= 所供材料 =
####

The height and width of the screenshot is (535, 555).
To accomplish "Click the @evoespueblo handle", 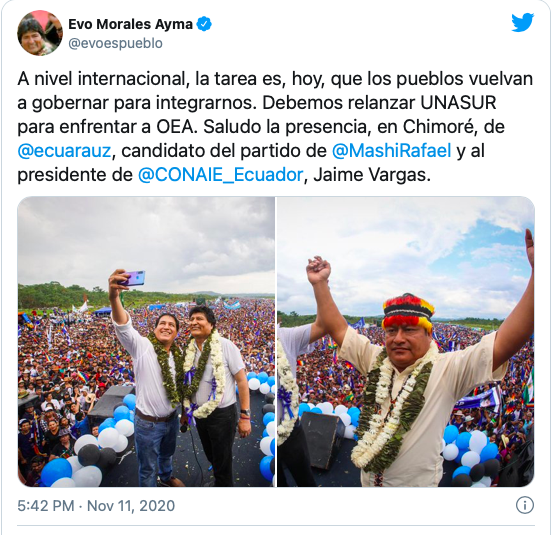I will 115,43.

####

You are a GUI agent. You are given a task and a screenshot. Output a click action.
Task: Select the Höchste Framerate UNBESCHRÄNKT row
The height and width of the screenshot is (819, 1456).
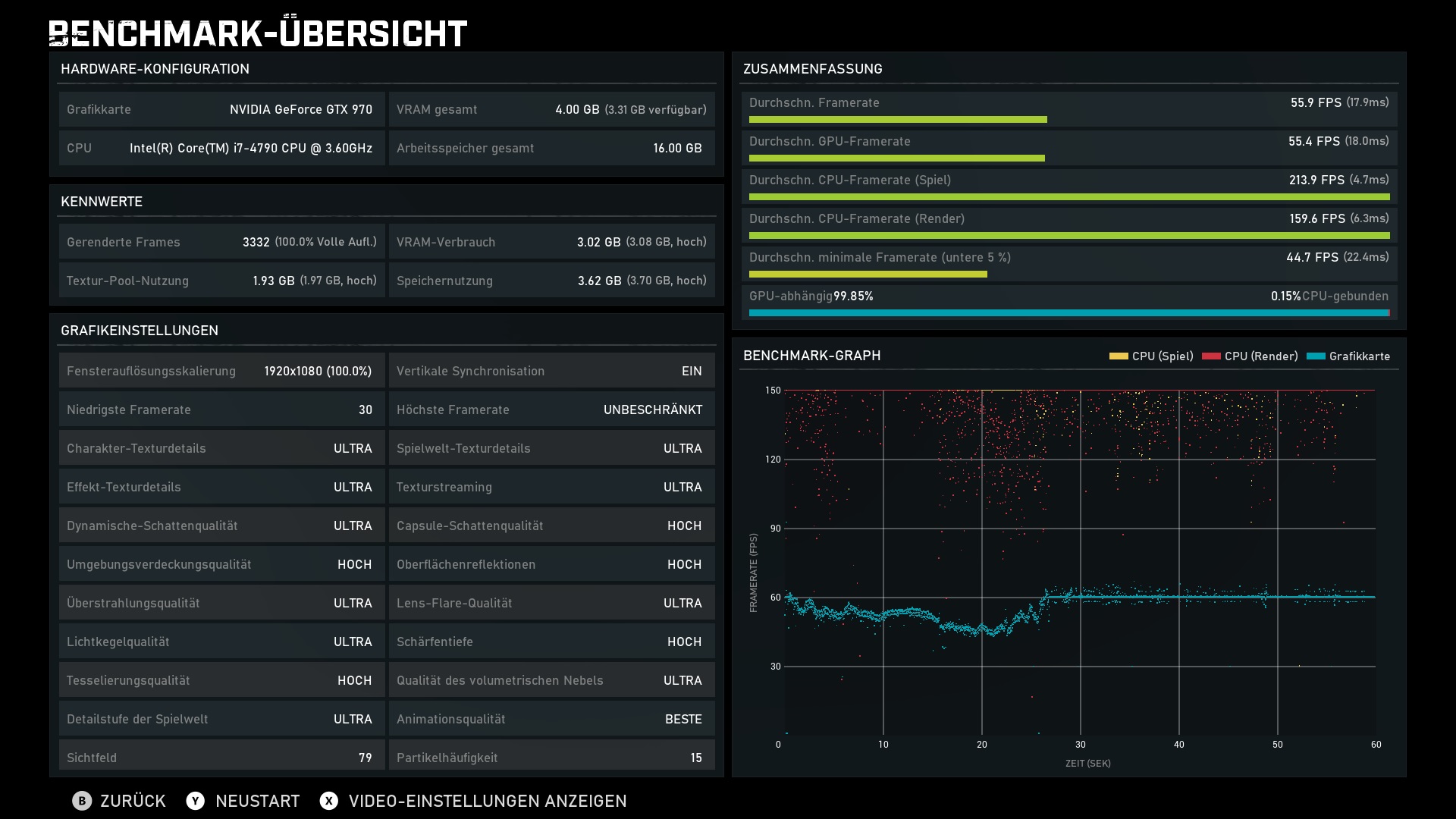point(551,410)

####

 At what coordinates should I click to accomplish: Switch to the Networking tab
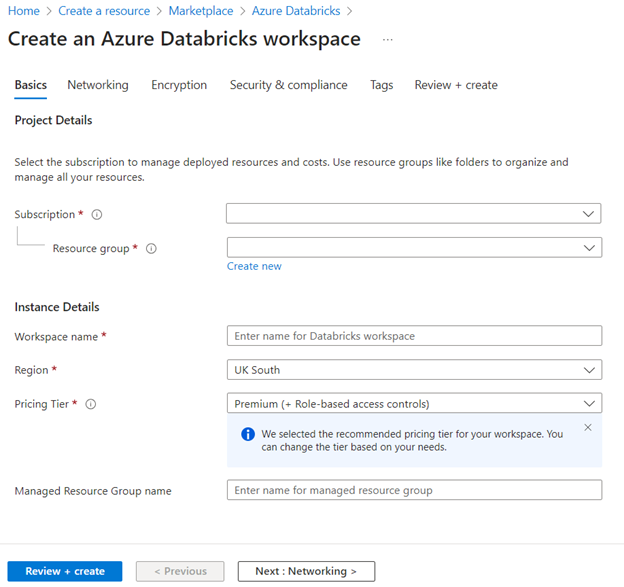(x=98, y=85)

####

= 挑战任务 =
将材料中从含有“You are a GUI”的一行起至含有“point(551,410)”的一行止（首尾两行均包括在内）的各行重新写出，把其中的“click action”改为“tap action”，其余内容一律不变，答案中不得包含图片。

= 任务结果 =
You are a GUI agent. You are given a task and a screenshot. Output a tap action.
Task: Select the Höchste Framerate UNBESCHRÄNKT row
The height and width of the screenshot is (819, 1456).
point(551,410)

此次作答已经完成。